YOUR ASSIGNMENT: If a line in the records below contains "Share", copy that line.

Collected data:
»»

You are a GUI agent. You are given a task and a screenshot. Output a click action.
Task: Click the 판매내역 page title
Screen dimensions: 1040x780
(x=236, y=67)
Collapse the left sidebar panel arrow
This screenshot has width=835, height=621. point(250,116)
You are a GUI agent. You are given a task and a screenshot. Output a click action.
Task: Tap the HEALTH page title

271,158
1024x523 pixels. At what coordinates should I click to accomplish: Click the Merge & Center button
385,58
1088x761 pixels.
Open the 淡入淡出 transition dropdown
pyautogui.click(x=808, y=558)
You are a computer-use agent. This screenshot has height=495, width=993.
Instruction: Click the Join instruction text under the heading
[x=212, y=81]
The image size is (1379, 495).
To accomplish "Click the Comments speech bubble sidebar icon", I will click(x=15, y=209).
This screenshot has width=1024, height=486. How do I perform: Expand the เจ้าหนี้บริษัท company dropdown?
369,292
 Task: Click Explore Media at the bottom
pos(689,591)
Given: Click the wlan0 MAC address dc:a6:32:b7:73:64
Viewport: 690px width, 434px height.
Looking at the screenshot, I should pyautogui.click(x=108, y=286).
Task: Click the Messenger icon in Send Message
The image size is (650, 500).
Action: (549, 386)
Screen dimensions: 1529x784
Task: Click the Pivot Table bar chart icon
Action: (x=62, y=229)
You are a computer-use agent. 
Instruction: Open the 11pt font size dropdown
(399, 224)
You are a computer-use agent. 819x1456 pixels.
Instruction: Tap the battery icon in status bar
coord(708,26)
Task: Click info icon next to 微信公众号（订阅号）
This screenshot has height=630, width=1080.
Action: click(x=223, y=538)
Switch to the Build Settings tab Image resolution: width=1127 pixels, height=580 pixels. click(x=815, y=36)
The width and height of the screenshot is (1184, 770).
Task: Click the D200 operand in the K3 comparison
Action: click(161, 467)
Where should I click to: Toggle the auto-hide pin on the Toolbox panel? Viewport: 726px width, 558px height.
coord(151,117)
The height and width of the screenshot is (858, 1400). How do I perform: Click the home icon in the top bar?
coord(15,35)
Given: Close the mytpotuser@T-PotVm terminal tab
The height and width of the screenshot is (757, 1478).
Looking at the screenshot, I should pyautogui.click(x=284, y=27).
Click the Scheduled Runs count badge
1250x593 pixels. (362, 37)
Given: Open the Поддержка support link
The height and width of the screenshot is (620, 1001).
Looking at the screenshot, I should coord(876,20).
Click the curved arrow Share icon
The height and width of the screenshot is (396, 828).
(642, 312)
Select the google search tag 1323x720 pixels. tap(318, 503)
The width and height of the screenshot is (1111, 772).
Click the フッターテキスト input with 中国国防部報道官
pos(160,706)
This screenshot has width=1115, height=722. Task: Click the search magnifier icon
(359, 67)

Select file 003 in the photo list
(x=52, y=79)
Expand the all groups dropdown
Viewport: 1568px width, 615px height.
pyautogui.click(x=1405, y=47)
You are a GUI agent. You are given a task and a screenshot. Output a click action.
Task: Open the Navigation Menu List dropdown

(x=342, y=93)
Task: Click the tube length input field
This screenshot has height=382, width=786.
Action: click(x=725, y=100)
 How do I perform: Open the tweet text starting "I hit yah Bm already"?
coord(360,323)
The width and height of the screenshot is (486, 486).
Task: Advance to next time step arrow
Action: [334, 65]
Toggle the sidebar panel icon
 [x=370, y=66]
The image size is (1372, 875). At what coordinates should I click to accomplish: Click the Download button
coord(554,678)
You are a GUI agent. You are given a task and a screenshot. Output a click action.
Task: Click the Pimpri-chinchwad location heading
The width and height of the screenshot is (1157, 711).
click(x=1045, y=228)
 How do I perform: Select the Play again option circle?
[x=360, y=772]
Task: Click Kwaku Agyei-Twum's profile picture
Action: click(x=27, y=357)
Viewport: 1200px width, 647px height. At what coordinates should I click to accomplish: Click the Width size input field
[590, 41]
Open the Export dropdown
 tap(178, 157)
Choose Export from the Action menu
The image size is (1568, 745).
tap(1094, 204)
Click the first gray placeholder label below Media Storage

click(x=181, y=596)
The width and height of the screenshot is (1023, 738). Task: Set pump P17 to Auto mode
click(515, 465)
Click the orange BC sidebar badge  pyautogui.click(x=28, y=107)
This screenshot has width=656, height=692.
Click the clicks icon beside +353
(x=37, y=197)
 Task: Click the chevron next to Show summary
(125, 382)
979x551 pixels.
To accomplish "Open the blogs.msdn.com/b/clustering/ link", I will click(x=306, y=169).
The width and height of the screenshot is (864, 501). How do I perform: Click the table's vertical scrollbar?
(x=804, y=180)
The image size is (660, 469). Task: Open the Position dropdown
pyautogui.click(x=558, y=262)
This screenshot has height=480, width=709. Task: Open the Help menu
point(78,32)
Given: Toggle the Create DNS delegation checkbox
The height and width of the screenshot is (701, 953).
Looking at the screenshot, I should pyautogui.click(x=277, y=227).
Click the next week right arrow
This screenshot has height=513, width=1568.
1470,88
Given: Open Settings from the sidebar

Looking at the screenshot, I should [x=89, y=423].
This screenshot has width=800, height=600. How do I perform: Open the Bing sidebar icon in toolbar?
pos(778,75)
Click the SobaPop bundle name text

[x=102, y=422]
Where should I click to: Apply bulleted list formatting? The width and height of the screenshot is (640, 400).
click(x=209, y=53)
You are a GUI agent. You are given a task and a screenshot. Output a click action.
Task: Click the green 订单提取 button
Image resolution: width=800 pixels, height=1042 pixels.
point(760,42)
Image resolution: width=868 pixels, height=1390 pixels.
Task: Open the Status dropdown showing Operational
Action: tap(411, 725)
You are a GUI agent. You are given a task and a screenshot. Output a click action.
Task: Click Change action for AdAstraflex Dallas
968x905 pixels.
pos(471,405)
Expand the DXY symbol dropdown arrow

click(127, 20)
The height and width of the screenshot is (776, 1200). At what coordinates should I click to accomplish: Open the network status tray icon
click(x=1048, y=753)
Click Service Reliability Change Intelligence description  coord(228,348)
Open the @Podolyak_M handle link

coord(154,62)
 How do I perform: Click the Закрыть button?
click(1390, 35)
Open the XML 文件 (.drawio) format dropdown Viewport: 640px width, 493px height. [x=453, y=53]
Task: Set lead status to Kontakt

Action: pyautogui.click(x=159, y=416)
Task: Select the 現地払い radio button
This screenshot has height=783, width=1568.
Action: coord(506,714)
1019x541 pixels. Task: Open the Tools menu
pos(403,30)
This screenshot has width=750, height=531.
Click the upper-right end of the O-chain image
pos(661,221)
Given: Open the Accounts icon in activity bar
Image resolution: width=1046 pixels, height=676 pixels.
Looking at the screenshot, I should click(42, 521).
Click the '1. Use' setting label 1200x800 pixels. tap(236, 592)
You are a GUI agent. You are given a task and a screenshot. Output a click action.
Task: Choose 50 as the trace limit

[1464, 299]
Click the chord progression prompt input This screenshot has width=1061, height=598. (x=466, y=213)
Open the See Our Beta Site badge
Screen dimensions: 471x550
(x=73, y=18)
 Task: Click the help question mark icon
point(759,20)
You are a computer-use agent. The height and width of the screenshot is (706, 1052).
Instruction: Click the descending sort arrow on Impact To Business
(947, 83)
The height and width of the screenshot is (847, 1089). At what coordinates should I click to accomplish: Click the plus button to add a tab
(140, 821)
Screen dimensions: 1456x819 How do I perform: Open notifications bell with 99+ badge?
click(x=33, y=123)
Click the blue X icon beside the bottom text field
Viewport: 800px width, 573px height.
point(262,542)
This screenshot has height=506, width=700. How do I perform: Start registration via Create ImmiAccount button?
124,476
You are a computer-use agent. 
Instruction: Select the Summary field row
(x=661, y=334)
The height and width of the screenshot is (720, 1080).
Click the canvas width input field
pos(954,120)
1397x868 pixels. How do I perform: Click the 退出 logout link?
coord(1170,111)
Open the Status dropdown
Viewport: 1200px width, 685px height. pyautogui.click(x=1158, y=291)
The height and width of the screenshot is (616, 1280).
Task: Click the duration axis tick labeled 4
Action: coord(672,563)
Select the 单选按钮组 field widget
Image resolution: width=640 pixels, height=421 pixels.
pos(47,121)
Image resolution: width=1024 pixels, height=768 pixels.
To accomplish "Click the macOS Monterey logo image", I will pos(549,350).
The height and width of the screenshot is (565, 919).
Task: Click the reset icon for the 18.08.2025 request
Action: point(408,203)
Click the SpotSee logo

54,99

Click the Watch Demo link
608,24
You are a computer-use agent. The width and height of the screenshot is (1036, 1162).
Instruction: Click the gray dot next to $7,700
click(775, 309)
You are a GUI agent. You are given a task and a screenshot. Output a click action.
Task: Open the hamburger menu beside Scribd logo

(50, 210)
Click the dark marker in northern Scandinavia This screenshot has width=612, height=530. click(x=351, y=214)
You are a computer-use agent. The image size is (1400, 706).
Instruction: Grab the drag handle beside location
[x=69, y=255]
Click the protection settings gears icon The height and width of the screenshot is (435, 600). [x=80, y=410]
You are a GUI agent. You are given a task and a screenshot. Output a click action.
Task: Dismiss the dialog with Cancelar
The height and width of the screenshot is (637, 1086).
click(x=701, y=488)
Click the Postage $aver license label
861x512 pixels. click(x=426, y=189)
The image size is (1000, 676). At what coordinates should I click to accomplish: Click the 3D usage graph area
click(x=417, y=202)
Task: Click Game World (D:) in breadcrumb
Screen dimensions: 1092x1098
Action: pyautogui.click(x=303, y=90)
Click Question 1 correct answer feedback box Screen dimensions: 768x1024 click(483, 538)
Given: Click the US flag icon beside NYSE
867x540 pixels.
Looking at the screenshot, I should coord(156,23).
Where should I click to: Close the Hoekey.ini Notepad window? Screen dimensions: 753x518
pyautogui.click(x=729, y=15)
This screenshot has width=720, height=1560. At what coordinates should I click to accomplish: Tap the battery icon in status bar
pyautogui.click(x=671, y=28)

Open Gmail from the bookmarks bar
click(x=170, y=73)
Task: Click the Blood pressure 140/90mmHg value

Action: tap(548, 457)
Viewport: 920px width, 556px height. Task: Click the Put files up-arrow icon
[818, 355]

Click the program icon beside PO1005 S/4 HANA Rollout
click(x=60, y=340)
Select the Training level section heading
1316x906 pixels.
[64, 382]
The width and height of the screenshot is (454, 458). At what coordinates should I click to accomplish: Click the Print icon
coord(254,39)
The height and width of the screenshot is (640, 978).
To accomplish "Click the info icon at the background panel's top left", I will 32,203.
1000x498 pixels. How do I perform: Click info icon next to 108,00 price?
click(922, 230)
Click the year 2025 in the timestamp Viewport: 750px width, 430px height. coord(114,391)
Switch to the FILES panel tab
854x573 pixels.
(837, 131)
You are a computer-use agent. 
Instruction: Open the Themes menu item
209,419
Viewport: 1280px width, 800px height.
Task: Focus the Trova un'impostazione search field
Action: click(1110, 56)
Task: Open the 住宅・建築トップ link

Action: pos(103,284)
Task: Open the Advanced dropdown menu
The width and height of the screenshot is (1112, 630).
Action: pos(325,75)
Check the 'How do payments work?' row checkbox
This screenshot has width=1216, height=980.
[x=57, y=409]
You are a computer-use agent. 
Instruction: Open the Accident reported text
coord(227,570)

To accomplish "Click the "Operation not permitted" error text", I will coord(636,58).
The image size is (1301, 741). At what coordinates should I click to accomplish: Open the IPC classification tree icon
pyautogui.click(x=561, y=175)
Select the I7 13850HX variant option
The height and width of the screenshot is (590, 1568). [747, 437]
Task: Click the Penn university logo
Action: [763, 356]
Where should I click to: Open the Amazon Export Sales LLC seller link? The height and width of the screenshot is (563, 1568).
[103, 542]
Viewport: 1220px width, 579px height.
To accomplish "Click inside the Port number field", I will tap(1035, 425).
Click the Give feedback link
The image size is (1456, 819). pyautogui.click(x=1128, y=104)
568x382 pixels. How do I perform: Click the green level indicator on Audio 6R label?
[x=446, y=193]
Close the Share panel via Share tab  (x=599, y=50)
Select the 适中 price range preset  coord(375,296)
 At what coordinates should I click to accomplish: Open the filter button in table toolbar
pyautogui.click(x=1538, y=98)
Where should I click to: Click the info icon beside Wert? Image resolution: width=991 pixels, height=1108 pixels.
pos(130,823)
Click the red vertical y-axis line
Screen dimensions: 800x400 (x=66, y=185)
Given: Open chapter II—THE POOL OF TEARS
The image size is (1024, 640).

««

RESULT OF THE TASK:
Click the curved arrow Share icon
Close the Share panel via Share tab  (x=599, y=50)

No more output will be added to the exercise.